Tasks to complete
1. In the HVAC setpoint text, what is the operational setpoint when the system is cooling and the environment is unoccupied?
2. Carry on the text about the HVAC setpoint method from the point where it stops.

Extract

▶

The present invention provides a method of air conditioning an environment with an HVAC system. The method includes the steps of: determining an environment to be either occupied or vacant; determining a mode of operation for the HVAC system to be heating or cooling; determining a heating setpoint and a cooling setpoint; and determining a setback value equal to a difference between the value of the heating setpoint and the value of the cooling setpoint. The method also includes the steps of: establishing an operational setpoint equal to the heating setpoint if the mode of operation in the environment is heating and the environment is occupied; establishing an operational setpoint equal to the heating setpoint minus the setback value if the mode of operation is heating and the environment is unoccupied; establishing an operational setpoint equal to the cooling setpoint if the mode of operation is cooling and the environment is occupied; establishing an operational setpoint equal to the cooling setpoint plus the setback value if the mode of operation is cooling and the environment is unoccupied; and conditioning the environment in accordance with the operational setpoint.

◀

Source data
▶

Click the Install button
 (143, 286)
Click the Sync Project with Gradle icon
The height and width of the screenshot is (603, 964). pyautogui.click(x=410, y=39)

◀

Expected responses
1. The cooling setpoint plus the setback value.

2.
The present invention also provides a method of air conditioning a zone. The method comprises the steps of: determining the cooling setpoint of the zone; determining the heating setpoint of the zone; determining the mode of operation of the zone; and determining, responsive to the mode of operation determining step, which setpoint is active and which setpoint is inactive; determining an unoccupied setpoint by subtracting the value of the inactive setpoint from twice the value of the active setpoint. The method also comprises the steps of: monitoring the temperature of the zone; determining the occupancy of the zone; controlling the flow of conditioned air to the zone during the occupied periods in accordance with the difference between the zone temperature and the active setpoint; and controlling the flow of conditioned air to the zone during unoccupied periods in accordance with the difference between the zone temperature and the unoccupied setpoint.

The present invention further provides an HVAC system comprising: an air conditioning unit; at least one zone to be conditioned by the air conditioning unit; a sensor providing a temperature measurement in the zone to be conditioned; means for determining the operational mode of the air conditioning unit, the cooling setpoint of the zone, the heating setpoint of the zone, and the occupancy status of the zone to be conditioned; and a controller responsive to the determining means and the sensor. The controller includes first means for establishing an operational setpoint in the heating mode which is equal to the heating setpoint if the zone is occupied and which is equal to the heating setpoint minus the difference between the cooling setpoint and the heating setpoint if the zone is unoccupied, and; second means for establishing an operational setpoint in the cooling mode which is equal to the cooling setpoint if the zone is occupied and which is equal to the cooling setpoint plus the difference between the cooling setpoint and a heating setpoint if the zone is unoccupied.

BRIEF DESCRIPTION OF THE DRAWINGS

FIG. 1 shows an HVAC system suitable for use with the present invention.

FIG. 2 shows a graph illustrating how the amount of setback or setup is determined in accordance with the present invention.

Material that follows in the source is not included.